In March 2026, Zhang was launched into international stardom after starring as the lead Xie Zheng in historical drama Pursuit of Jade. The series recorded heat indexes exceeding 31,000 on Tencent and 10,000 on iQIYI within one week of its broadcast, and debuted at number six on Netflix's Global Top 10 Non-English Shows chart. Media outlets and viewers praised his performance as a disguised marquis.

During a promotional appearance for the drama on Chinese variety show Hello Saturday, Zhang and Tian drew portraits of each other. Zhang joked that Tian's stylized drawing of him looked as if the person depicted had been "born in Southeast Asia," and also compared it to Chinese comedian Yang Di. Clips of the segment circulated online, drawing criticism from Southeast Asian viewers who interpreted the remark as stereotypical. Zhang later issued an apology in both Chinese and English, stating that he did not intend to offend anyone and expressed appreciation for fans in Southeast Asia.

After the success of Pursuit of Jade, Zhang was invited by the Chinese government's Taiwan Affairs Office to speak at the annual Straits Forum. The forum is hosted in Xiamen, China to promote cross-strait exchange between China and Taiwan. Approximately 6000 people, ranging from students to businesspeople, attended the forum. The first Chinese actor to be invited to speak at the event, Zhang encouraged Taiwanese people to visit the mainland China. He supported the increased exchange of creative works, arts, and film between the two peoples, stating that, "the power of culture can always transcend mountains and seas, connecting the hearts of compatriots on both sides of the strait." Among the public in Taiwan, there was a mixed reaction to Zhang's speech. While some appreciated the desire for peaceful exchange, others saw the speech as Chinese Communist Party propaganda for the reunification of China and Taiwan. On Threads, one commenter stated that, "I really like him, but I still have a clear head."

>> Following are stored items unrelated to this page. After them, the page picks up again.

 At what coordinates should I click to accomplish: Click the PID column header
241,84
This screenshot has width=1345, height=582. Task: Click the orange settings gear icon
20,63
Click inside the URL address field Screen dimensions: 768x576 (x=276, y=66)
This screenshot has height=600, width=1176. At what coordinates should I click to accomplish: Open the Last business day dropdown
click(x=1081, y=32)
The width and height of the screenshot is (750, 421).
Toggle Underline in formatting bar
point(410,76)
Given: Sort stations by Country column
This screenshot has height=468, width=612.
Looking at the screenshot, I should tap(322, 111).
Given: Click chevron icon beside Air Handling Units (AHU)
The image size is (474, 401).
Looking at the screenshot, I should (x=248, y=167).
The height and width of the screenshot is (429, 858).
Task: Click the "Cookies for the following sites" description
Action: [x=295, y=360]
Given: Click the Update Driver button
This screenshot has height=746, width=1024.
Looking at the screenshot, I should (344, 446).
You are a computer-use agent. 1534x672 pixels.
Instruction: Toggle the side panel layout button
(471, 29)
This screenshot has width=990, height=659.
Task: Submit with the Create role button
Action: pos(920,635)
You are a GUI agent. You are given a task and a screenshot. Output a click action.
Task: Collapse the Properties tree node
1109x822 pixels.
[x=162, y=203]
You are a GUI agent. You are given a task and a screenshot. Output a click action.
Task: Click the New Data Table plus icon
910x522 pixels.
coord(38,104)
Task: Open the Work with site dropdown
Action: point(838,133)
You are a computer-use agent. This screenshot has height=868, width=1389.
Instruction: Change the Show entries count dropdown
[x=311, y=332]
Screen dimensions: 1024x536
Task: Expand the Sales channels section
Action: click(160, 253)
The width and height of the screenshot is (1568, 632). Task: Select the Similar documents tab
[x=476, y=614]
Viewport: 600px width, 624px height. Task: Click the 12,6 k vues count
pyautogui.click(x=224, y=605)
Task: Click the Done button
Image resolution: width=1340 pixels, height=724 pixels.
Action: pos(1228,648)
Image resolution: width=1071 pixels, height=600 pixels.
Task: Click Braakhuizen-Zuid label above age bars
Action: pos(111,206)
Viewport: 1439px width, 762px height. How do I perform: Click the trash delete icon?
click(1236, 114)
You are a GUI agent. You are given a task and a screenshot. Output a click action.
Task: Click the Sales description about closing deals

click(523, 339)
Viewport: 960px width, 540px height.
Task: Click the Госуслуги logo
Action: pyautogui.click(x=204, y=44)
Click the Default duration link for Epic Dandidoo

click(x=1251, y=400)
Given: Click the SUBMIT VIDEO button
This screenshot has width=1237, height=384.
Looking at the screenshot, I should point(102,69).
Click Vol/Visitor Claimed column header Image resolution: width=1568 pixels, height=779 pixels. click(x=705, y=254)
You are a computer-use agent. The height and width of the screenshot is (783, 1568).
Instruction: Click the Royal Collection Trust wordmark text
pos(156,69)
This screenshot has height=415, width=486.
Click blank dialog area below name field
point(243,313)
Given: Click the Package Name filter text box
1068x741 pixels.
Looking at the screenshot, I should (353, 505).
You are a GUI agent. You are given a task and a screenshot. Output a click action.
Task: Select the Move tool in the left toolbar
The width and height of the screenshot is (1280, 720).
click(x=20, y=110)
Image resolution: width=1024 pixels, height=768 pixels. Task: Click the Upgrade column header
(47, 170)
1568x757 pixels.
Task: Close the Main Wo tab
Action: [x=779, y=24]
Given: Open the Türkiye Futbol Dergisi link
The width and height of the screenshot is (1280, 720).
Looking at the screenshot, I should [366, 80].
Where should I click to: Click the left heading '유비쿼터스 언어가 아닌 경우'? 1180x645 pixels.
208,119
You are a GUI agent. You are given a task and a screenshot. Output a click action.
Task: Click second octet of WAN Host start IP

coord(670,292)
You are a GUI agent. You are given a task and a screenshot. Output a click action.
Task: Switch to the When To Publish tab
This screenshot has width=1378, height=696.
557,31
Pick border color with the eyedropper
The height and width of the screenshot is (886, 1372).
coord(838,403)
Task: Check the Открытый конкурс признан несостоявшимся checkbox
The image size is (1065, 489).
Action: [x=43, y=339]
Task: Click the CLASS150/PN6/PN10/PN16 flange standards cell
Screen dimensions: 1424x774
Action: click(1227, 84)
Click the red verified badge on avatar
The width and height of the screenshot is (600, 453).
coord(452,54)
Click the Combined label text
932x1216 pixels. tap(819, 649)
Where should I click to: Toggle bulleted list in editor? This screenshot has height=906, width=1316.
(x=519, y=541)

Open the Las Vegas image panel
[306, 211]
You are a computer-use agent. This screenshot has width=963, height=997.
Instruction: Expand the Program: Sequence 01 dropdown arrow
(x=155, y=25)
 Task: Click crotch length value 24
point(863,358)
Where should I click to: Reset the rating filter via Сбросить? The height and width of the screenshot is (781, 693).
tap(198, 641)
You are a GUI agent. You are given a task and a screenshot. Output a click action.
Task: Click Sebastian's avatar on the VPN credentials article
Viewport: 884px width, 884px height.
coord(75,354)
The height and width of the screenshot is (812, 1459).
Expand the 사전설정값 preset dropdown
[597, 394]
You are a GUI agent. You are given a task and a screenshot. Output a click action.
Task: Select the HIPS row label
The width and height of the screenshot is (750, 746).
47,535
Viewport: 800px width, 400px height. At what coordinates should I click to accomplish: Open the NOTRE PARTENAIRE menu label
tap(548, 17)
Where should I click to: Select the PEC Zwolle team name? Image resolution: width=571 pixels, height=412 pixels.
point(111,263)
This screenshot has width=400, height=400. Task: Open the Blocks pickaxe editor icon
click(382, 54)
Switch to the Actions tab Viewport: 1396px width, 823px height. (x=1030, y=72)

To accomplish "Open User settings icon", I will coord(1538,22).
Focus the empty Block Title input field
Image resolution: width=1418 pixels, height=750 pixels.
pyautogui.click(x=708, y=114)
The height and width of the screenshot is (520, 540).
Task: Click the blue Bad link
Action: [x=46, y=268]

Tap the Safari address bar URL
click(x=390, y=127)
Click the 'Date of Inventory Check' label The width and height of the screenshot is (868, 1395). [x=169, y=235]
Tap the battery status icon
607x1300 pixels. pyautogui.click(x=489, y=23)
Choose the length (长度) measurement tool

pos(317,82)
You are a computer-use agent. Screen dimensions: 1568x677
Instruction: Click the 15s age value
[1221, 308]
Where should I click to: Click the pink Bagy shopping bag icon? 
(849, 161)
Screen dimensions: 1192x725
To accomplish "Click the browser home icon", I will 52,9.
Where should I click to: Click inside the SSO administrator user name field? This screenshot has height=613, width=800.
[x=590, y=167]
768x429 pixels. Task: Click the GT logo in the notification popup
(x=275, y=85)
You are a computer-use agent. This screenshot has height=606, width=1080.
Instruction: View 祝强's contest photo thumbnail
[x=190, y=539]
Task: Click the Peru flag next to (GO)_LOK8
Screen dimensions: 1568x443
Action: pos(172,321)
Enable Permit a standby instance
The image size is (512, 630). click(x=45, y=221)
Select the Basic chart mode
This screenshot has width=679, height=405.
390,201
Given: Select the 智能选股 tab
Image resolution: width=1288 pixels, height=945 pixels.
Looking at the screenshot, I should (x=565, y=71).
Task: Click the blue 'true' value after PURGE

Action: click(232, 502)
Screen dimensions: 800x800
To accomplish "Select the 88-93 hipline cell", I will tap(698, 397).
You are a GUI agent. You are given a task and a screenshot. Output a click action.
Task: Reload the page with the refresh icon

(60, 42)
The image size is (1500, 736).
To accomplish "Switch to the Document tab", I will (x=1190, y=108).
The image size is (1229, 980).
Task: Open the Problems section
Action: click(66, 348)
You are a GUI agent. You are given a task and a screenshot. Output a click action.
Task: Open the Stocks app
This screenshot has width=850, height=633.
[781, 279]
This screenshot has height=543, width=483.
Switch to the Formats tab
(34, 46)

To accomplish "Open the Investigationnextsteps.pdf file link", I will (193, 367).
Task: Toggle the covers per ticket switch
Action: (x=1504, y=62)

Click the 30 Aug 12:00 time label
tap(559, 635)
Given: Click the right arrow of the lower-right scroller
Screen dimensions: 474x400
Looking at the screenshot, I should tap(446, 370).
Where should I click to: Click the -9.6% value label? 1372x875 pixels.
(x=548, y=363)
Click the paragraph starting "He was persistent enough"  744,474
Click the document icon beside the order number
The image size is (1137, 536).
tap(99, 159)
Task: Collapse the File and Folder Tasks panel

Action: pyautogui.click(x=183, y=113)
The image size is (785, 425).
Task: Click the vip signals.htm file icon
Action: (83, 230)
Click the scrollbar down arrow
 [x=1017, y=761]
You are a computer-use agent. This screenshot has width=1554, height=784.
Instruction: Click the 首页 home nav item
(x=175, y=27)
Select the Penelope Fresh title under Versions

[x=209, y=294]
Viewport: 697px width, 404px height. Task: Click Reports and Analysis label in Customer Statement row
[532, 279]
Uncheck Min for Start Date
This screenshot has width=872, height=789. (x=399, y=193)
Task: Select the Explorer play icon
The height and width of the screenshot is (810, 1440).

Zhang was nominated for his work in Pursuit of Jade in the Seoul Drama Awards for Best Actor. He was the only male Chinese actor nominated in the category (352 submissions internationally).

== Other ventures ==
=== Endorsements ===
Since 2023, Zhang has been an ambassador for French beauty brand Lancôme.

In April 2024, Zhang was promoted to brand ambassador for Swiss luxury watch and jewellery brand Chopard. In May 2024, he was named house ambassador for French luxury shoe brand Roger Vivier. In July, Zhang was named brand ambassador for Italian luxury fashion house Gucci.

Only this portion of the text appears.